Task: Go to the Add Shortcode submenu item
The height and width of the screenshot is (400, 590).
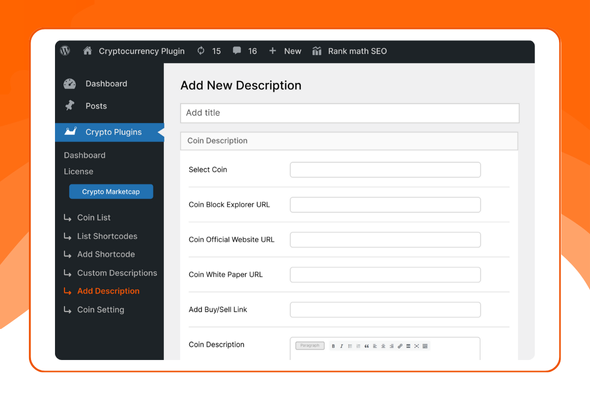Action: click(106, 254)
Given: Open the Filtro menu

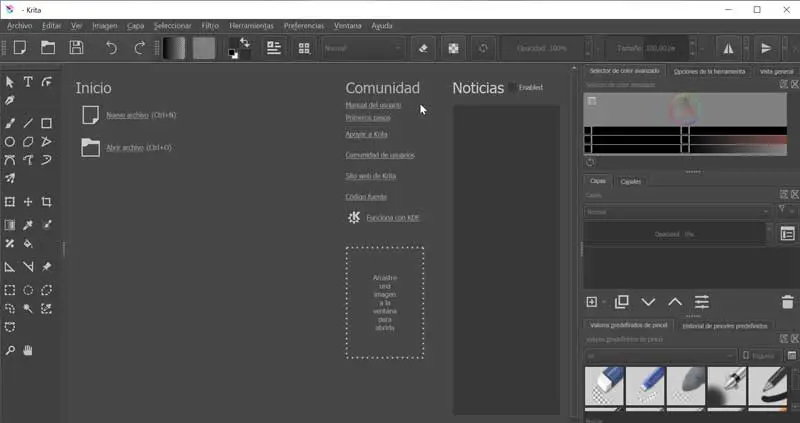Looking at the screenshot, I should [210, 25].
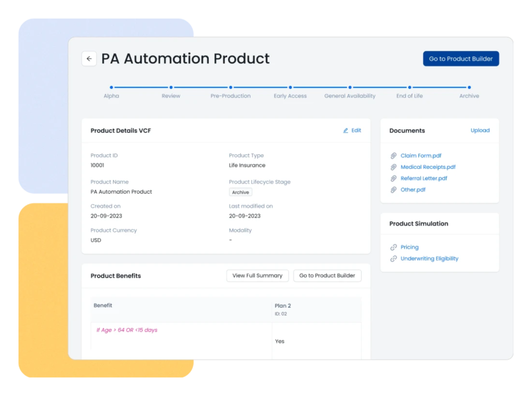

------------------------------------------------

• Task to complete:
Each record above is to be returned unchanged, while any picture it holds stays out.

• Exercise result:
Task: Go to the Add Shortcode submenu item
The height and width of the screenshot is (400, 590).
Action: click(106, 254)
Given: Open the Filtro menu

Looking at the screenshot, I should [210, 25].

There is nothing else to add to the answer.